The informality of these communities is part of their appeal, as is their participatory nature; it turns out that people really like to hear themselves talk. A certain egalitarianism and democratic ethos prevail. Authority and credentials are unimportant; the degree to which one's opinion is reasonably well-informed can be less important than whether one states it provocatively (or just with sufficient bombast).
This democratic ethos is also one of the significant challenges presented to the institutional church by these new media. While most Mormons are still highly conditioned to value and defer to official pronouncements and respect ecclesiastical authority, the medium itself invites, even requires, challenges to that authority; blogging provides Everywoman and Everyman a printing press and an infinite number of virtual church doors; Typepad and Blogspot verily cry out for the posting of theses, which will, in a world subject to the forces of entropy, inevitably tend toward heresy.
Another threatening technological development is the volume and ready accessibility of information. With the advent of Smartphones, iPads, Kindles, and others, the driving motivation for Correlation -- to make the church portable and streamlined enough to fit on the back of a camel (in Elder Packer's memorable formulation) -- no longer exists. Lesson manuals are augmented (or encumbered) by multiplicities of blogs with lesson plans, notes, clip art, musical compositions, and multiple translations of scriptures portable enough to fit in the palm of one's hand, no camel required.

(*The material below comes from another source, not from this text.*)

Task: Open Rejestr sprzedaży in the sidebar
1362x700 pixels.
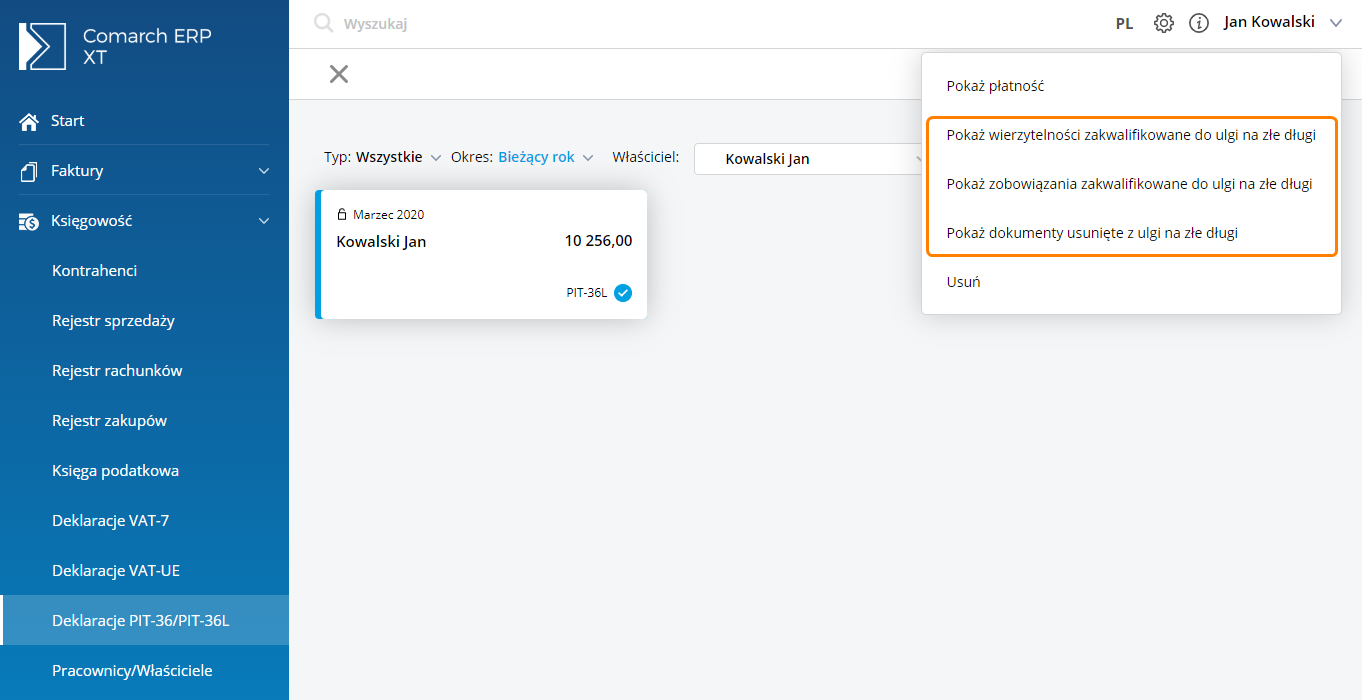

Moreover, these technologies are being developed and adopted at uneven rates in different parts of the globe. The church's orderly regime of translation for growing church populations is unlikely to hold as technological leapfrogging gives access to a wide array of information before the arrival of official, correlated print materials. And, as the recent "Big Love" fracas painfully demonstrated, it is literally impossible for the church to keep anything sacred or secret.
This situation creates a new set of incentives for the church in educating its members about its history and contemporary political activities. With every student of Mormonism, every lifelong member who thought she knew church history, and every new convert able to drink from internet firehoses, it won't do to insist that the Sunday School manual garden hose is the only water source. Of course, it would also be counterproductive for the church to use the precious few hours of instructional time it has to engage in some program of inoculation. Instead, what is needed is to teach both insiders and outsiders a new vocabulary and new means of evaluating the authenticity and sincerity of sources of information about Mormonism.